Among the show-business pioneers whose acts entertained millions all over the world, Marty Krofft and his brother Sid have stood behind the scenes, holding the strings. Literally. The Kroffts’ puppets and animated characters have performed, among other venues, in Paris and Las Vegas nightclubs, amusement parks, world fairs, on television and, with this weekend’s opening of “Land of the Lost,” now film. Marty Krofft talked with Eric Estrin about his fear of Judy Garland, the beginning of deficit financing in entertainment, and why Dean Martin preferred real boobs.
My brother Sid is older than me. We had separate puppet acts until we came together and I worked for him in his act. Then we became partners, and he says I took over.
I was living in New York, I was 18, and I was selling cars, and I always wanted to come to California. So he needed somebody to help him. The guy he had working with him for years quit, so I took the opportunity, and I went out. That’s how it started.
The first job we did together was for Liberace. We were in Wildwood, New Jersey, at the time at a hotel. We were with Judy Garland at the Fontainebleau, also. That was the beginning. We were with Liberace a couple years, Judy for a year, with Tony Martin and Cyd Charisse for a couple of years.
It was frightening to be with Judy Garland. It was Judy Garland … but she was phenomenal.
My brother was at the Lido in Paris with the act, and then one morning he wakes me up and he says, “Look, let’s do a big show, an adults-only puppet show, and we’ll do it just like the Lido. We’ll have swimming pools, an ice skating rink; we’ll have the puppets over the audience being tracked, just like the Lido.”
So the next thing you know, we created that show and we put it in a Vegas-type joint in the Valley, the Gilded Rafters. The guy who bought it, his name was Nat Hart, and he was the maitre d’ at the Flamingo Hotel when we were there with Judy. He had left Vegas and bought this little club. He always wanted the puppets to have a show.
So we opened our adults-only puppet show, which we called Les Poupees de Paris, and that turned the puppet act into a business.
This was a big show that was creatively an instant hit, but it was hard to turn a profit because of our overhead. So we went from there to the World’s Fair in Seattle. They built us a theater for a bigger edition of the show. Then we got a club in Hollywood called PJ’s, which was the first disco in the country, and we had our own room in the back.
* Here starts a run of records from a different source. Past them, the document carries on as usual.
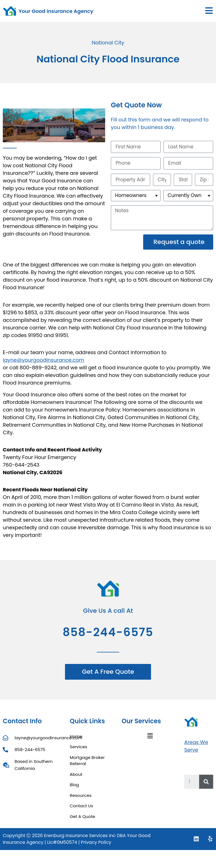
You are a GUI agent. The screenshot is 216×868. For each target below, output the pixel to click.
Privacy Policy (96, 845)
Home (76, 739)
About (76, 777)
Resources (81, 798)
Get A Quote (82, 819)
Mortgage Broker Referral (87, 763)
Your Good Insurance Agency (56, 11)
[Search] (206, 784)
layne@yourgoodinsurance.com (43, 363)
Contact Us (81, 808)
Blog (74, 787)
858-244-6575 (108, 634)
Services (79, 749)
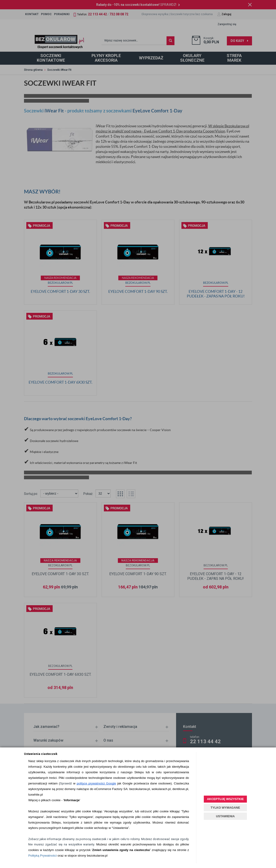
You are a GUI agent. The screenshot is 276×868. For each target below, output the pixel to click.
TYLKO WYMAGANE (225, 808)
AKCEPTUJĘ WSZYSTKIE (225, 799)
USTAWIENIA (225, 816)
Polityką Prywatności (42, 856)
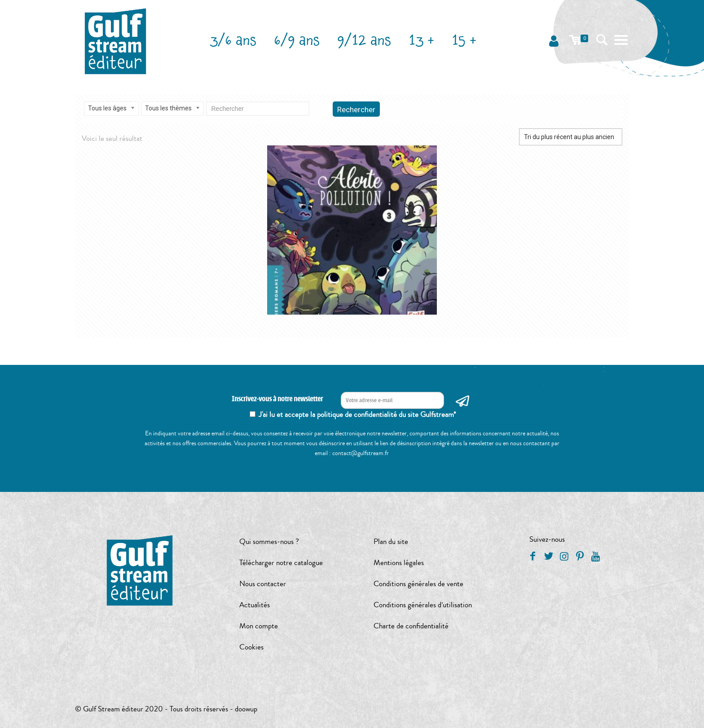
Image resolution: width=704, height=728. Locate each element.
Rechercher (356, 110)
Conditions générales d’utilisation (422, 605)
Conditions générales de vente (418, 583)
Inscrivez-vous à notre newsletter (277, 399)
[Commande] (571, 137)
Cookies (251, 647)
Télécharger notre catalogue (281, 562)
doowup (246, 709)
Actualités (255, 605)
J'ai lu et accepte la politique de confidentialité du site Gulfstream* (357, 414)
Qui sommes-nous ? (269, 541)
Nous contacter (263, 583)
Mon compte (259, 626)
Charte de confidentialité (411, 626)
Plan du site (391, 541)
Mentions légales (399, 562)
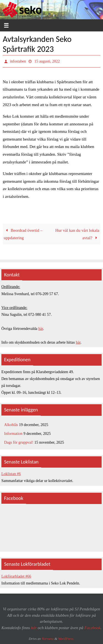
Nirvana (48, 638)
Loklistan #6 (11, 474)
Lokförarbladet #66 (16, 576)
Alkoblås (11, 425)
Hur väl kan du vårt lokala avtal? (77, 234)
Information (13, 433)
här (41, 328)
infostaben (18, 61)
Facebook (92, 628)
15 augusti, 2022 (47, 61)
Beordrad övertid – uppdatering (23, 234)
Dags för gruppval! (19, 442)
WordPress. (66, 638)
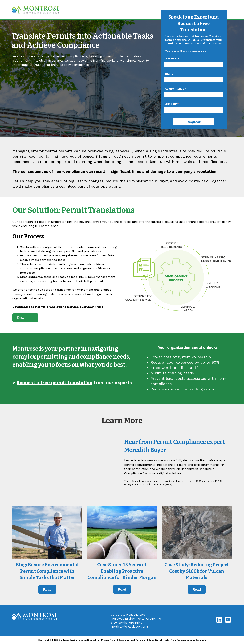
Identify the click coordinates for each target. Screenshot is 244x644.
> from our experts (72, 382)
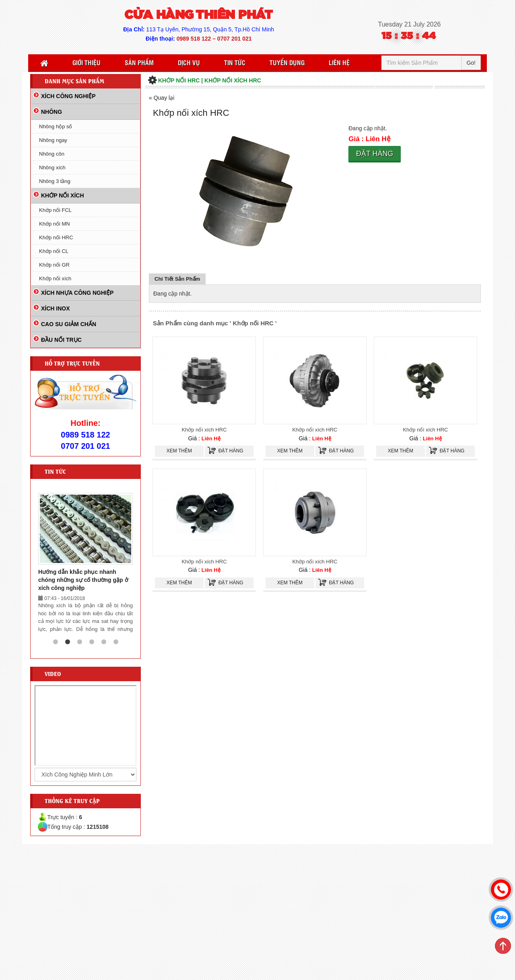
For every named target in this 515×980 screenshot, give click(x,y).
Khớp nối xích (55, 278)
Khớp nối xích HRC (204, 429)
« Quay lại (161, 98)
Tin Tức (235, 62)
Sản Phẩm (139, 62)
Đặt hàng (375, 154)
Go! (471, 63)
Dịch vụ (189, 62)
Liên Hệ (339, 62)
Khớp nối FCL (55, 210)
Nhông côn (52, 154)
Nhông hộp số (56, 126)
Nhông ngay (53, 140)
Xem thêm (179, 451)
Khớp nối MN (54, 224)
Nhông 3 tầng (55, 181)
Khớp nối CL (54, 251)
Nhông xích (52, 167)
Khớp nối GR (54, 265)
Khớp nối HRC (56, 237)
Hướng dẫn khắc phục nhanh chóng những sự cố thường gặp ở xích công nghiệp (83, 580)
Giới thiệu (87, 62)
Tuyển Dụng (287, 62)
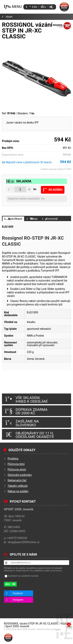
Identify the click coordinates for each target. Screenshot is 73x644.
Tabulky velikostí (18, 486)
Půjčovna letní (16, 464)
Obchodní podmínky (20, 475)
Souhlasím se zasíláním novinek (23, 576)
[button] (51, 7)
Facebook (18, 593)
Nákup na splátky (18, 491)
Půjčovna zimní (17, 470)
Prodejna (13, 458)
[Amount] (20, 189)
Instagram (18, 600)
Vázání (9, 17)
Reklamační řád (17, 480)
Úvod (64, 7)
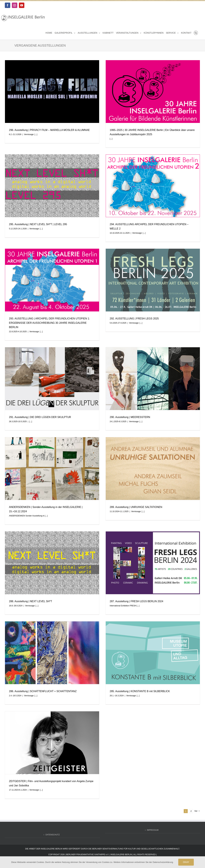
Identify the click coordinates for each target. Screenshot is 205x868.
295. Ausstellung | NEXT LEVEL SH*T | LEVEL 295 (38, 224)
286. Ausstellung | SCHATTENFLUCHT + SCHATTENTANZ (43, 691)
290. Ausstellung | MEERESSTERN (130, 417)
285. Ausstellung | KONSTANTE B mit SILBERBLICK (140, 691)
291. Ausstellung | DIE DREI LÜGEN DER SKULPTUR (40, 417)
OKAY (186, 862)
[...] (36, 134)
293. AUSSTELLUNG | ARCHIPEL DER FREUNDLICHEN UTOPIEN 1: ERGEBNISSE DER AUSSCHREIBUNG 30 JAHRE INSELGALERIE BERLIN (49, 323)
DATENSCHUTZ (53, 833)
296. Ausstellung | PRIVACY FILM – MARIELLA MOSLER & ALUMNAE (49, 130)
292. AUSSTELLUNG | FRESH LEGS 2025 (134, 318)
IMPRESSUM (153, 828)
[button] (196, 33)
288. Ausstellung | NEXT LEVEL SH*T (30, 601)
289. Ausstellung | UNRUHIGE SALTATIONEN (136, 507)
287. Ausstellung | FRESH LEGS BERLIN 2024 (136, 601)
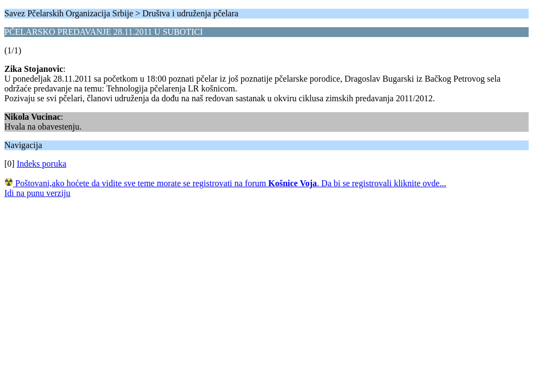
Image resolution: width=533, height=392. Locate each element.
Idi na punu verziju (37, 193)
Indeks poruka (41, 163)
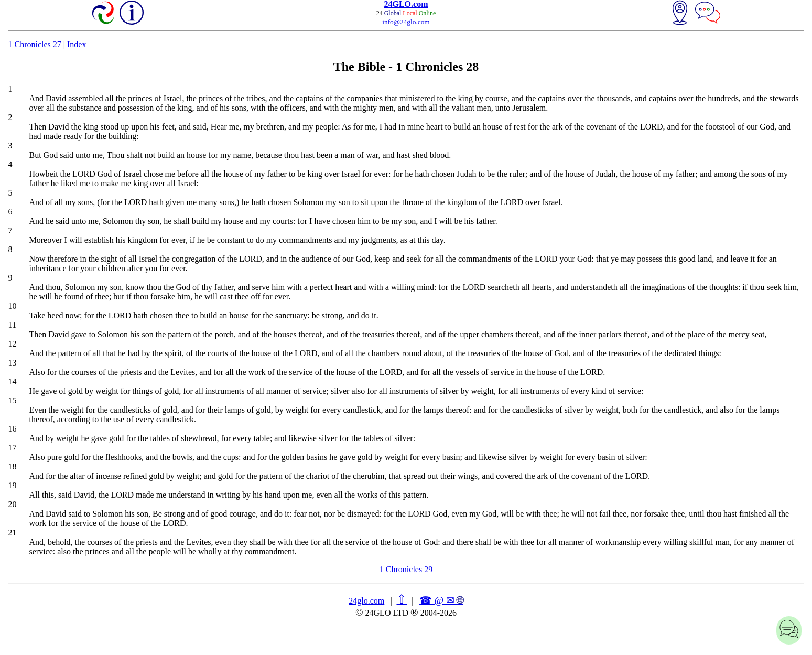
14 (12, 381)
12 (12, 343)
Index (77, 44)
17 (12, 447)
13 (12, 362)
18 (12, 466)
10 (12, 306)
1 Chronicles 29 (406, 569)
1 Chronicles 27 (34, 44)
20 (12, 504)
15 (12, 400)
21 (12, 532)
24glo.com (366, 600)
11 (12, 325)
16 (12, 428)
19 (12, 485)
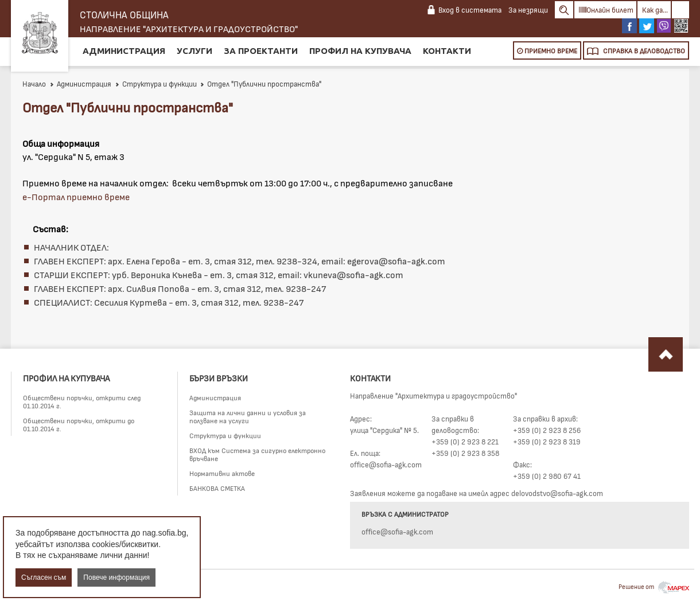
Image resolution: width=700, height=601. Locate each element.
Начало (34, 84)
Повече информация (116, 577)
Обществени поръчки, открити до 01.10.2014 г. (79, 424)
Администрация (124, 50)
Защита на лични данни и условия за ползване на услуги (247, 416)
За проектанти (260, 50)
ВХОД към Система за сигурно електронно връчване (257, 454)
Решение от (654, 586)
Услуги (195, 50)
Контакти (447, 50)
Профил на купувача (360, 50)
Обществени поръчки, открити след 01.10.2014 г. (81, 401)
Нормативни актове (222, 473)
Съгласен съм (44, 577)
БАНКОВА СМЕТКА (217, 488)
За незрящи (528, 10)
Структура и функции (155, 84)
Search (564, 10)
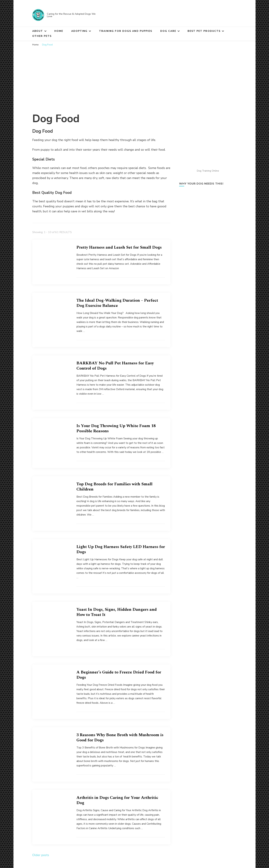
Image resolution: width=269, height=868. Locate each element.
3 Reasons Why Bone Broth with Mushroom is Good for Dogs (120, 738)
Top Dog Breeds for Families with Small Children (114, 487)
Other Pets (42, 36)
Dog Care (168, 31)
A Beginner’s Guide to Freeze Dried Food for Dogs (119, 675)
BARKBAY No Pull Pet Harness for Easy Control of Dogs (115, 366)
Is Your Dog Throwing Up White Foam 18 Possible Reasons (116, 429)
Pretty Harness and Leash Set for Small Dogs (119, 247)
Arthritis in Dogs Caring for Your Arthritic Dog (117, 800)
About (38, 31)
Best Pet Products (204, 31)
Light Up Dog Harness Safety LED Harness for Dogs (121, 549)
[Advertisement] (135, 74)
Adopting (79, 31)
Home (59, 31)
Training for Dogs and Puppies (126, 31)
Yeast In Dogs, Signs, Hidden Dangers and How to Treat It (116, 612)
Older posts (41, 855)
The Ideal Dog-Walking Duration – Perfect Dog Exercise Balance (117, 303)
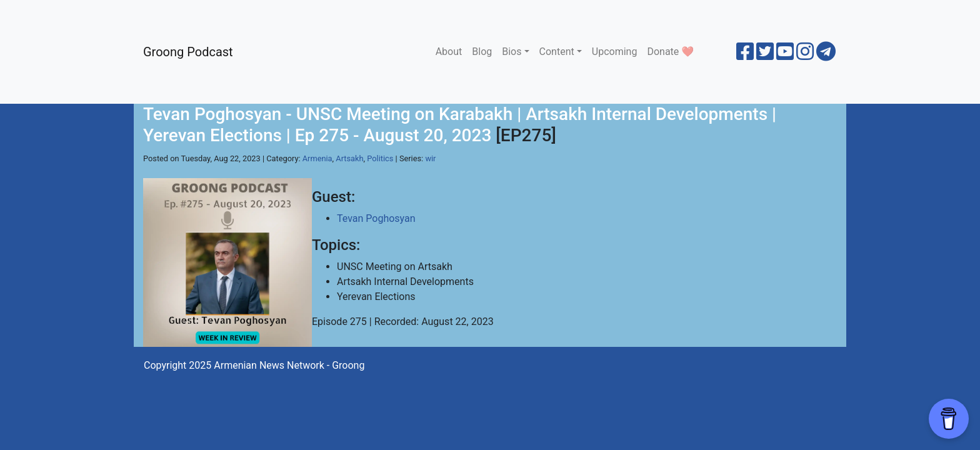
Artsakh (349, 158)
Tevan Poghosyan (376, 218)
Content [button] (557, 51)
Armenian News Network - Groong (289, 365)
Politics (380, 158)
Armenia (318, 158)
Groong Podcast (188, 52)
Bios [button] (511, 51)
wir (430, 158)
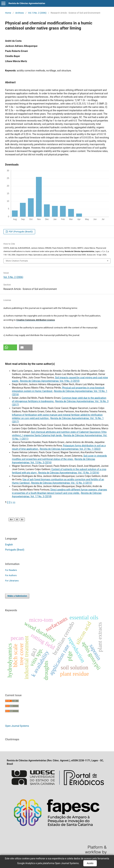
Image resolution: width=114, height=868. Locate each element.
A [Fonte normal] (17, 520)
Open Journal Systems (17, 726)
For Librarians (12, 581)
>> (14, 502)
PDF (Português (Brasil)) (20, 231)
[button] (10, 347)
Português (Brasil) (15, 550)
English (9, 545)
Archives (20, 13)
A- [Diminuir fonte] (22, 520)
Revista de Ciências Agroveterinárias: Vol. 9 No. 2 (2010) (50, 381)
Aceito (90, 863)
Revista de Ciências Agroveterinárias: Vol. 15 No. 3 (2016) (69, 473)
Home (8, 13)
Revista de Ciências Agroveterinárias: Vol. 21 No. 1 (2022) (70, 449)
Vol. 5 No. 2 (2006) (37, 13)
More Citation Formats (17, 261)
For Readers (11, 570)
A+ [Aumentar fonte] (11, 520)
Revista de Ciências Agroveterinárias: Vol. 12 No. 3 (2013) (62, 483)
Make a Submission (17, 596)
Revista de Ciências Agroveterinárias (27, 3)
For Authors (11, 575)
I borrowed $25,000 from a friend of mine that was a butcher in Hollywood and $25,000 from our dry cleaner. I think the show cost $100,000, so that was half of it, and we came up with the other half.
Then we wound up at the New York World’s Fair and we met Angus Wynne, who owned the Six Flags parks. He wanted to know if we’d do a family puppet show; he’d build us a 1,000-seat theater. So we wound up in Atlanta with Six Flags; then we wound up in St Louis, Dallas and Atlanta; and then he wanted to start a company that could build us rides and stuff like that. So we built a thing called the Entertainment Factory. We were like the poor man’s Walt Disney.
While we were at the New York World’s Fair, Dean Martin came to see us, and he was gonna go on the air the following year, so he had us build showgirls for him that were gonna be in his show. We did 10 shows with him, but he never wanted to rehearse properly. We would rehearse all week with Dean Martin standing on the left. When he got there on Sunday, he didn’t want to stand on the left, he wanted to stand on the right. And with puppets, you know, people think it’s easy but it’s not.
So he hated the puppets. He fired us and replaced us with the Gold Diggers. He went from wooden boobs to real boobs.
But we had our factory and we were doing business with big companies like GM, DeLorean, Ringling Bros, and then Hanna-Barbera came to us. They were doing a show called “The Banana Splits,” so we wound up doing “The Banana Splits” for them. So then NBC said, Hey, why don’t you create your own TV series.
Pufnstuf was a character in a show for the Coca Cola Company at one of the other World’s Fairs in San Antonio, called HemisFair. We had a character in that show called Luther that was really Pufnstuf, so that evolved out of that show, and that was our first series.
We only had 17 episodes with “H.R. Pufnstuf,” because the network never wanted to pay us enough to do it. They gave us $54,000 an episode, and it cost us about $90,000. So we took all the money from the puppet shows and put it toward the deficit.
Because we did that, we’re still independent, and we’re always funding our over-budget, robbing Peter to pay Paul, but we own everything.
It was the smartest thing that we did. I guess we knew something.